[Extracted material — start]
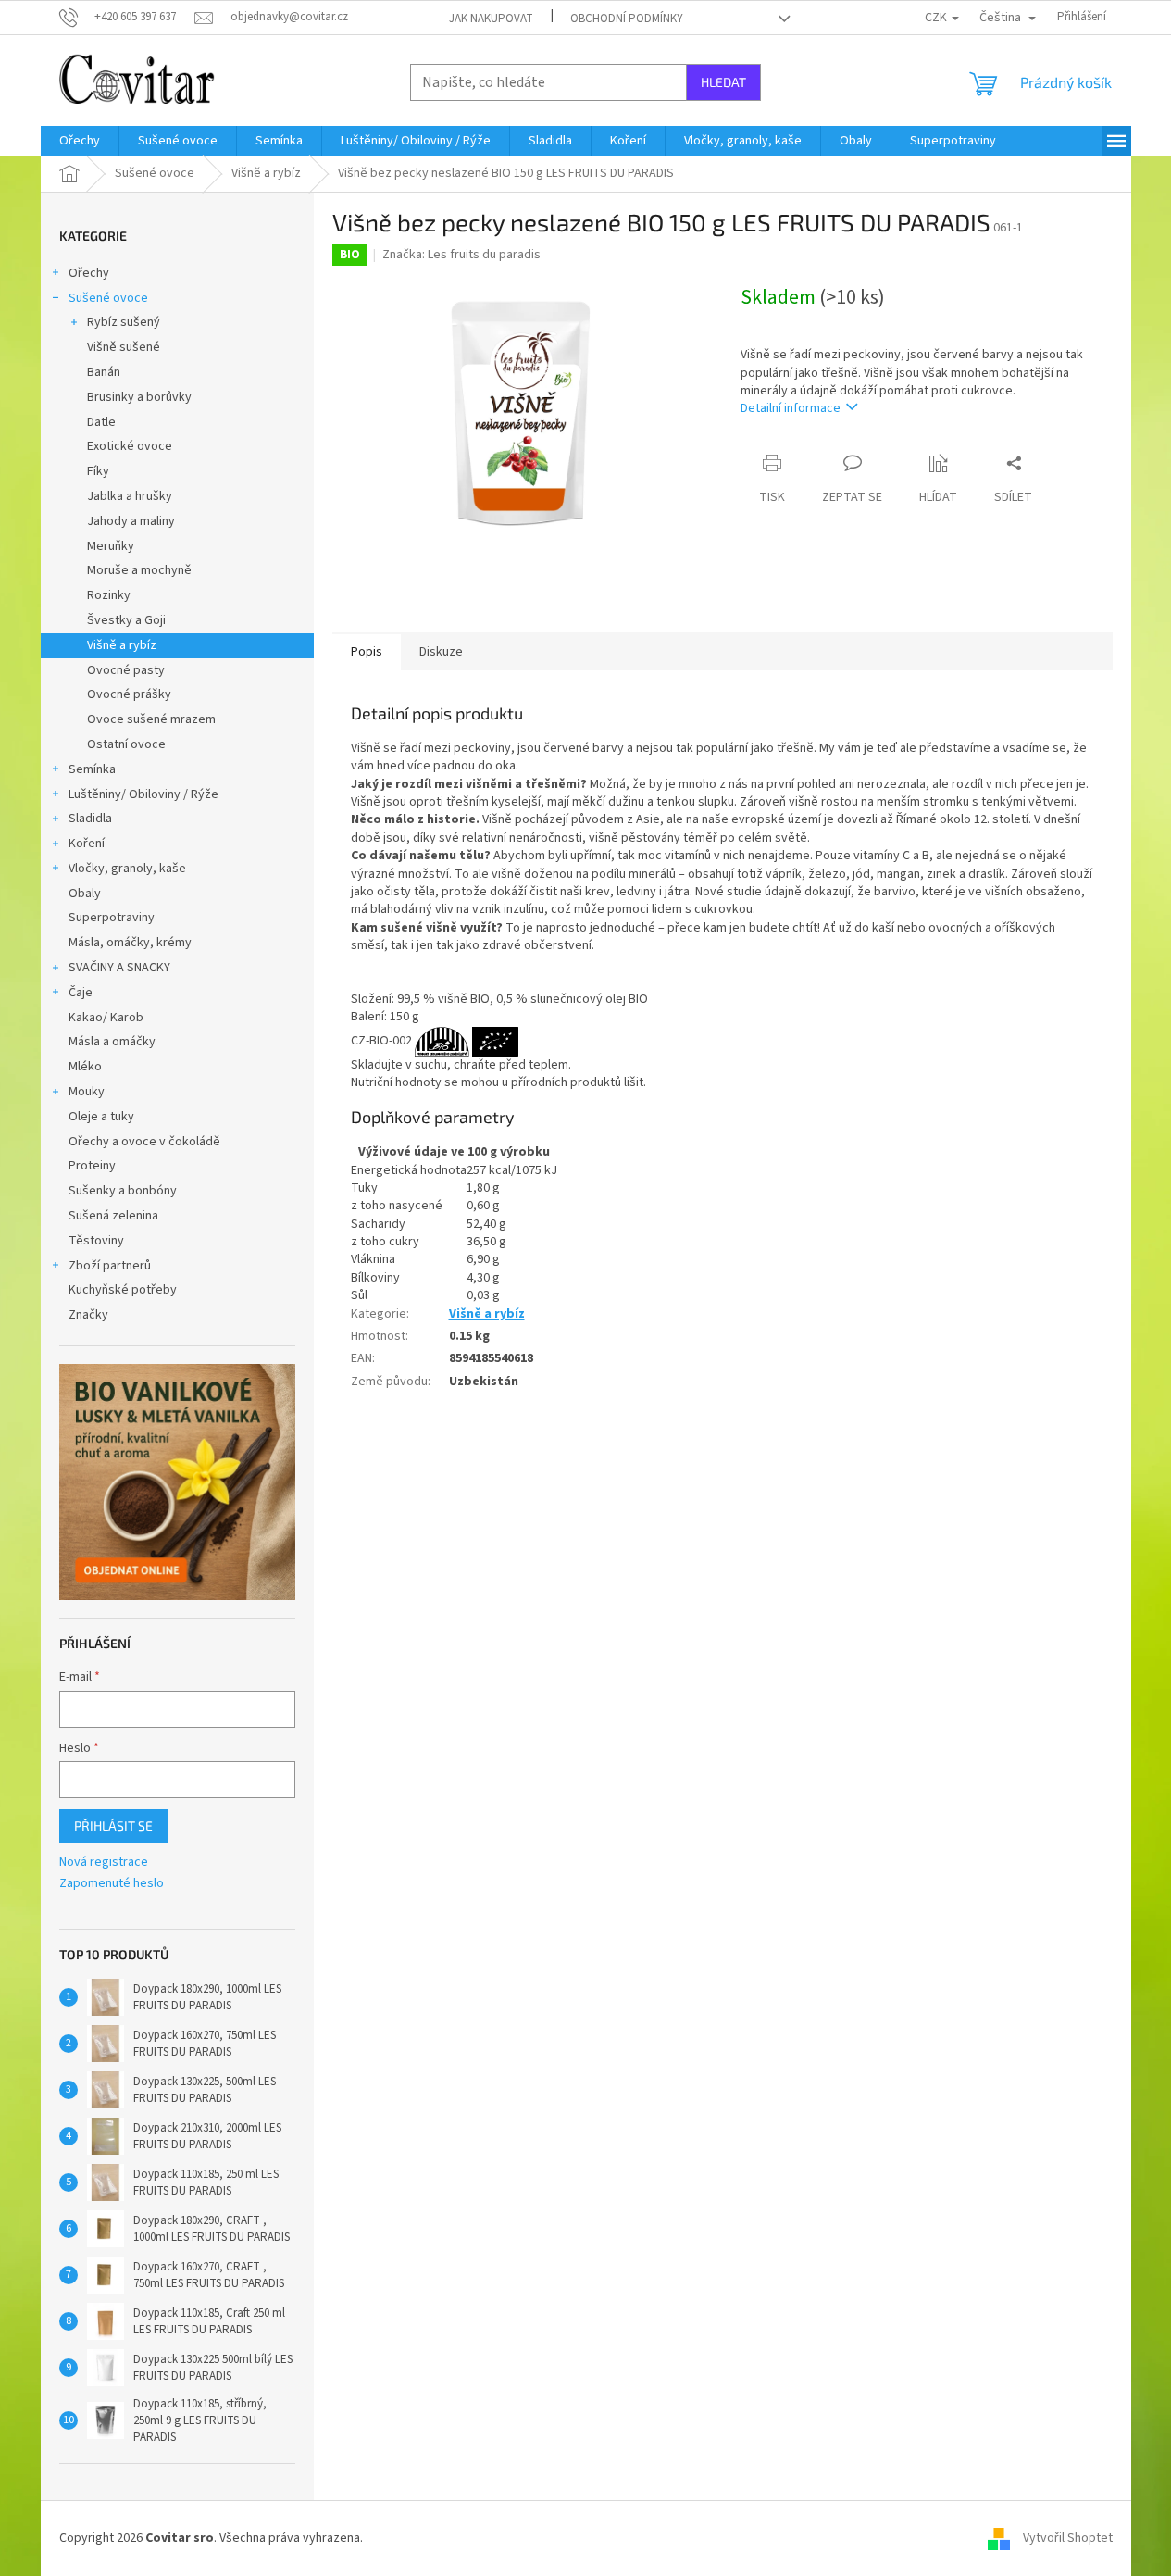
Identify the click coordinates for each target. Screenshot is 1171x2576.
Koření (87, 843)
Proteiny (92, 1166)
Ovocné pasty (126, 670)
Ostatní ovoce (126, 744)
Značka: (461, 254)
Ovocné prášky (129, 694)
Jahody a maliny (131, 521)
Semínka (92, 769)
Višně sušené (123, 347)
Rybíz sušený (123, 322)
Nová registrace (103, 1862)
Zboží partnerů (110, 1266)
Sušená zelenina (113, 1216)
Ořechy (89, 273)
[Extracted material — finish]
[Extracted material — start]
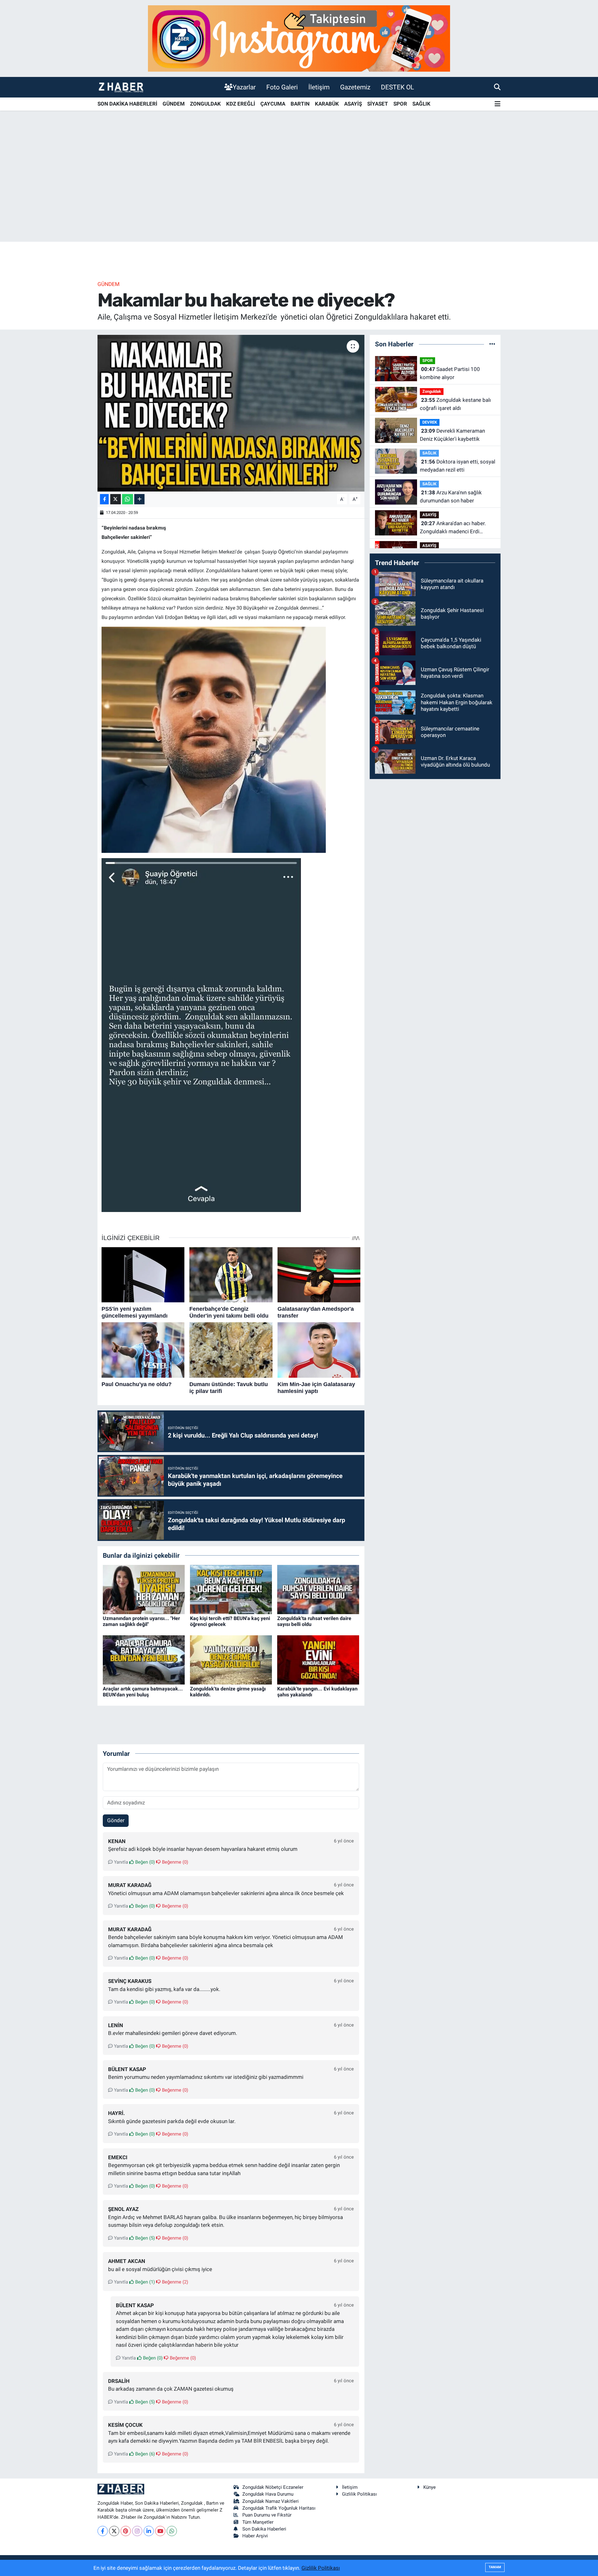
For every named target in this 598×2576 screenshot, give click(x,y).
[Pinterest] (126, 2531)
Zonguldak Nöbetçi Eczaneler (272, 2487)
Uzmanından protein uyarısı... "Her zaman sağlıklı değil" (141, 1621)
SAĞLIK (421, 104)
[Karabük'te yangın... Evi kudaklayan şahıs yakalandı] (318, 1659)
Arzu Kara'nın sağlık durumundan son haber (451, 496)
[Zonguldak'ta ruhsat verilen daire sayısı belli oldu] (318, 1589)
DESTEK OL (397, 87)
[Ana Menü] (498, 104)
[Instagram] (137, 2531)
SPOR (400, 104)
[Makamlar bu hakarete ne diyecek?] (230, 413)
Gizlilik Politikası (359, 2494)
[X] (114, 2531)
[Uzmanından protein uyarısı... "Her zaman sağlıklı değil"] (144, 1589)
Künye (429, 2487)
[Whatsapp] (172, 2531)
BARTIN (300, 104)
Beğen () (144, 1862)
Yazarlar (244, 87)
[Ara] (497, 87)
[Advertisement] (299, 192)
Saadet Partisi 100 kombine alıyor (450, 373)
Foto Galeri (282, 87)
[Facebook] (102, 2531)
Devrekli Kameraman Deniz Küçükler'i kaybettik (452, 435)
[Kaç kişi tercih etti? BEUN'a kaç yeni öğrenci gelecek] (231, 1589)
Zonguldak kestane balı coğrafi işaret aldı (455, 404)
[Extracted material — finish]
[Extracted material — start]
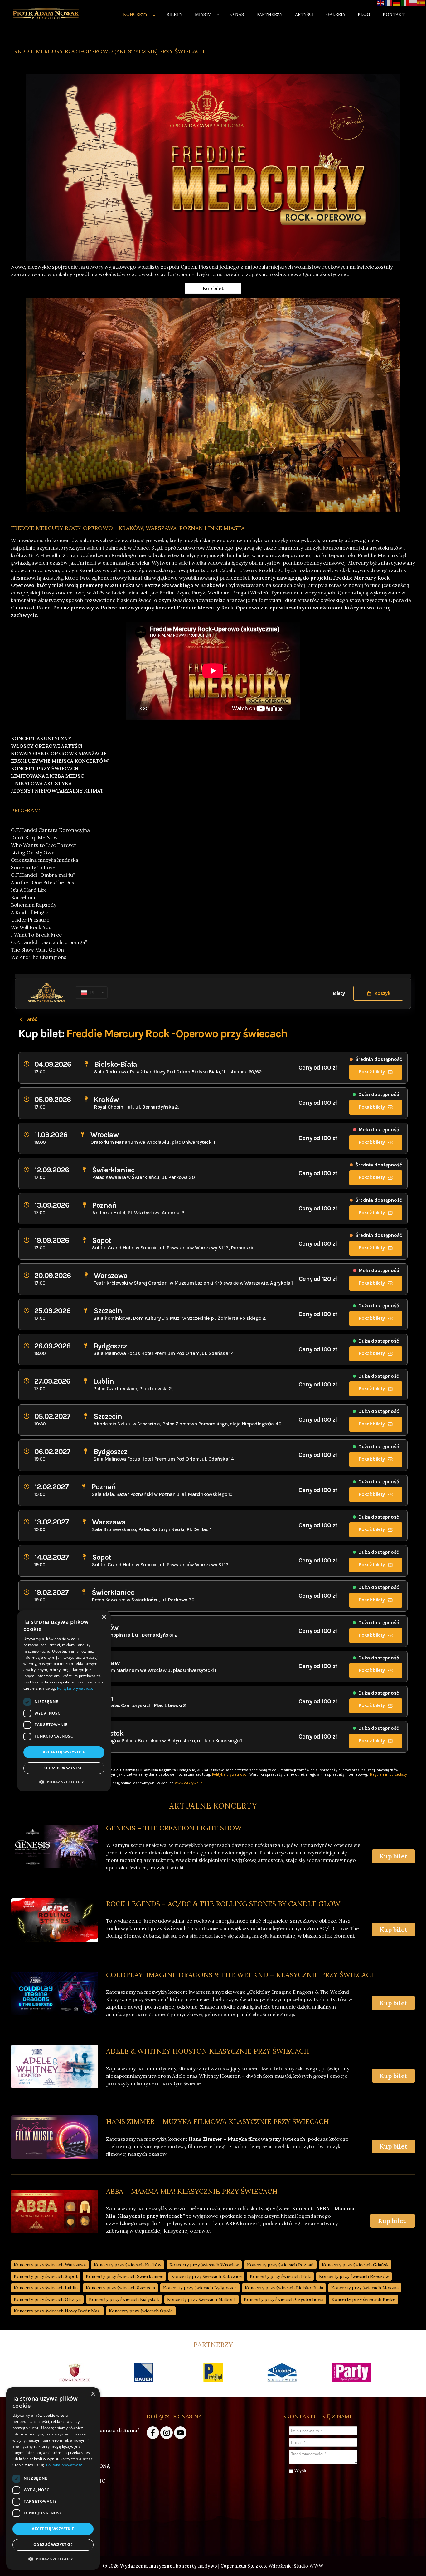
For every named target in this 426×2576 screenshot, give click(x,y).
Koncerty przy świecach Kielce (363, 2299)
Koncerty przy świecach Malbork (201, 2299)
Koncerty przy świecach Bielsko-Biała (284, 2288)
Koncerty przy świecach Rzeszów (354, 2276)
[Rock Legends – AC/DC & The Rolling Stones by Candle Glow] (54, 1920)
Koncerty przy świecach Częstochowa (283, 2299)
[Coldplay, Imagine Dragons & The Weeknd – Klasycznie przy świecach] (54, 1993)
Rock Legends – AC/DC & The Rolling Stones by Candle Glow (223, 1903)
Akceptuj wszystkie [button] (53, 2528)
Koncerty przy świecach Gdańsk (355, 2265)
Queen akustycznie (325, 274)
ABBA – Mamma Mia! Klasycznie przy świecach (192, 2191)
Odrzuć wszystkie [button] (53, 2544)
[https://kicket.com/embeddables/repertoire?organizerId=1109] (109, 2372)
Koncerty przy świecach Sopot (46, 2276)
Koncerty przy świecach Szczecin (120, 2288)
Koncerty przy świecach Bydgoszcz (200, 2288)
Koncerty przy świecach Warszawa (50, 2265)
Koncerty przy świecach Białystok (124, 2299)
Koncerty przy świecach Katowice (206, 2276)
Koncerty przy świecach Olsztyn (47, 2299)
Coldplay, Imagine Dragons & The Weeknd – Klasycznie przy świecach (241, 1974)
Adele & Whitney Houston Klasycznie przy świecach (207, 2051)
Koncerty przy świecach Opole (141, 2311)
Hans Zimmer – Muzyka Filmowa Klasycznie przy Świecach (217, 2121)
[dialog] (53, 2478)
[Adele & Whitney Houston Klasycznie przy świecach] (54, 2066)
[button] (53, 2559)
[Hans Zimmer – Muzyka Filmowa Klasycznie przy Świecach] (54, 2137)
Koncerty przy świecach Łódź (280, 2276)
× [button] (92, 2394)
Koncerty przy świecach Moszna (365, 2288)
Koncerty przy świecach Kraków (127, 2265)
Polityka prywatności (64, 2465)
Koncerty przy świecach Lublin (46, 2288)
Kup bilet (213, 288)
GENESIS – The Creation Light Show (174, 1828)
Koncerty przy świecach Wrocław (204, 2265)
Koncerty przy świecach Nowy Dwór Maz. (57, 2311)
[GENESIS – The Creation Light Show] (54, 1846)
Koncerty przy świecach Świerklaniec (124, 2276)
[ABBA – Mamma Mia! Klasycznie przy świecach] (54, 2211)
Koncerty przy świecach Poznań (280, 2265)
[Extracted material — finish]
Looking at the records above, which lines contain "every"? Copy those lines.

> [Task output]:
For every named target in this 598×2576 screenshot, give click(x,y).
For every named target in this 426×2576 screenshot, give click(x,y).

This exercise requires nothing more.